SOURCE TEXT:
————
Signs & Meaning
Christian Huck
Meaning is […] intrinsic to our definition of culture. Meanings help us to interpret the world, to classify it in meaningful ways, to make sense of things and events, including those which we have never seen or experienced in real life but which occur in films and novels, dreams and fantasies, as well as objects in the real world. […] Meanings bridge the gap between the material world and the ‘world’ in which language, thinking and communication take place – the ‘symbolic’ world. 1
What, then, is a ‘symbol’? The word derives from Greek and literally means ‘thrown together’. The question is: what is thrown together to form a symbol? If, for example, a statue of a woman in the harbor of New York becomes a symbol for ‘liberty’, something abstract and difficult to grasp (like the concept of ‘liberty’) is attached to something that we can see and touch. As humans, we need physical entities to communicate, we need to attach our immaterial thoughts to something our senses can perceive – we’re no telepaths, for better or worse. So, if you are trying to communicate to every immigrant arriving to the United States of America on a ship that they are entering the ‘land of liberty’, putting up a 300-feet high monument seems an effective way – at least before you could welcome everyone with a tweet (or, in fact, tell them they’re not welcome…).
————
PROVIDED MATERIAL:
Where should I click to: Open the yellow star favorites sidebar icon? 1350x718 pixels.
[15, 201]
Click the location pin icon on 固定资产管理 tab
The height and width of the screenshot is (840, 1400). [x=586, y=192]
————
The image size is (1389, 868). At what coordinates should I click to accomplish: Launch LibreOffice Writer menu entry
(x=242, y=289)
————
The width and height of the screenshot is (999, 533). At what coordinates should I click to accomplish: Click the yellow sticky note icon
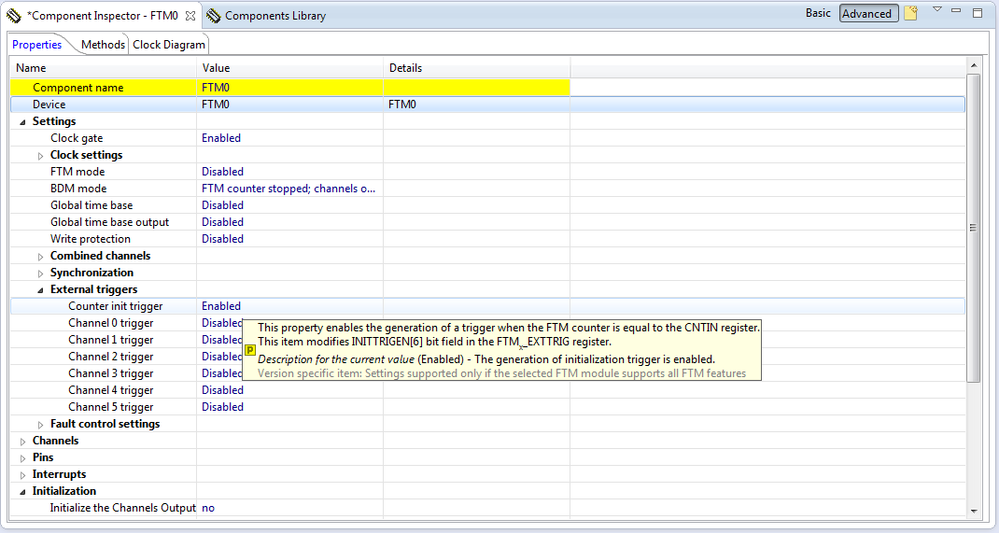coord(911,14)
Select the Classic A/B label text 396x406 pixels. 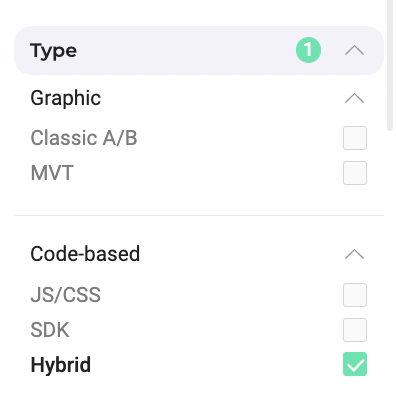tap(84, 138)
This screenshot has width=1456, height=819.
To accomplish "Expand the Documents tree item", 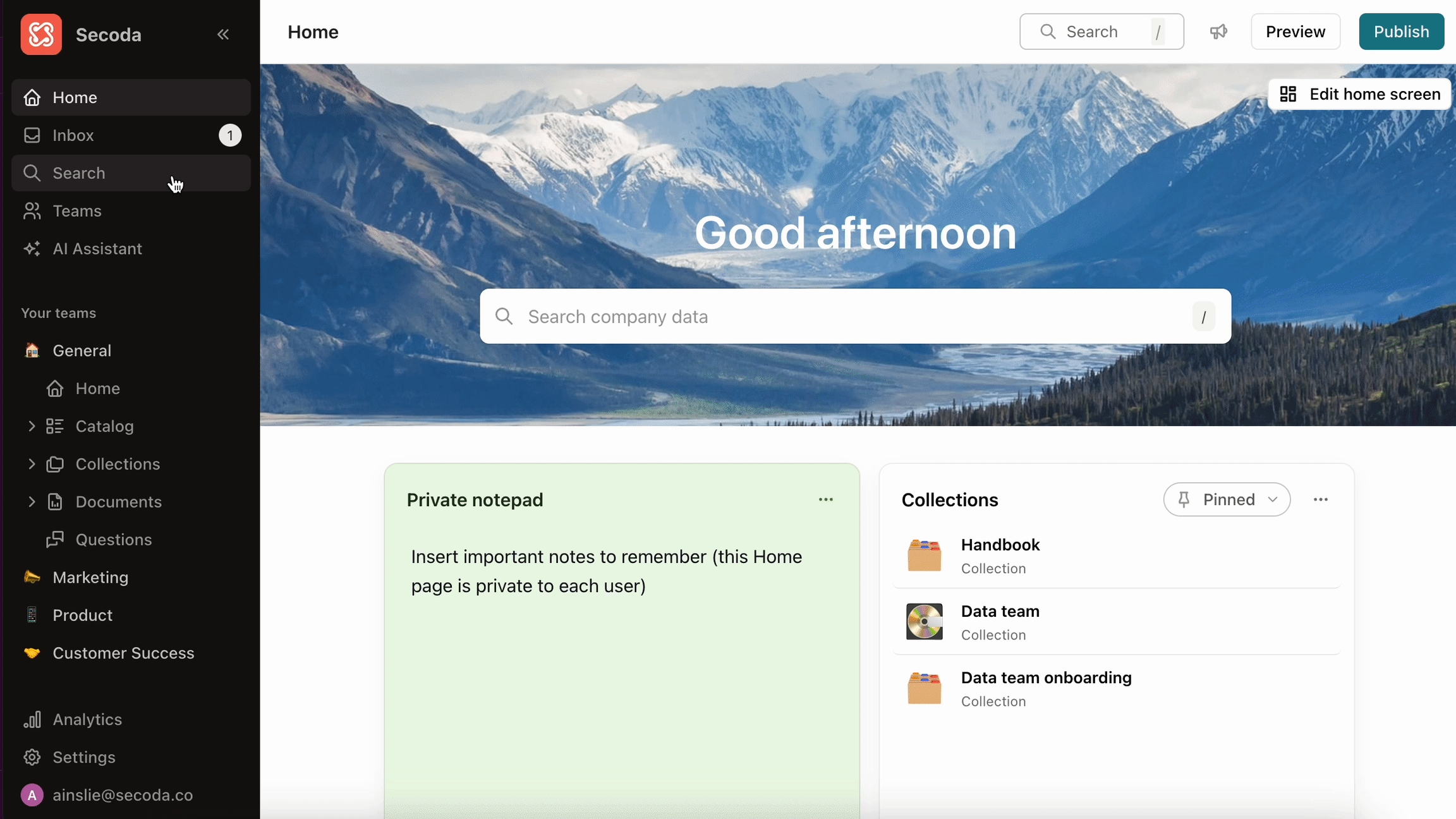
————
REQUIRED ACTIONS:
#1 In the signs and meaning text, what does the word "symbol" literally mean?
#2 Convert the records from the line containing "This screenshot has width=1456, height=819." through the line containing "the Documents tree" into a Markdown table with columns n (row number) and Line, skipping blank lines and leaving out the pictures.

ANSWERS FOR THIS EXERCISE:
#1 Thrown together.

#2
| n | Line |
|---|---|
| 1 | This screenshot has width=1456, height=819. |
| 2 | To accomplish "Expand the Documents tree item",  |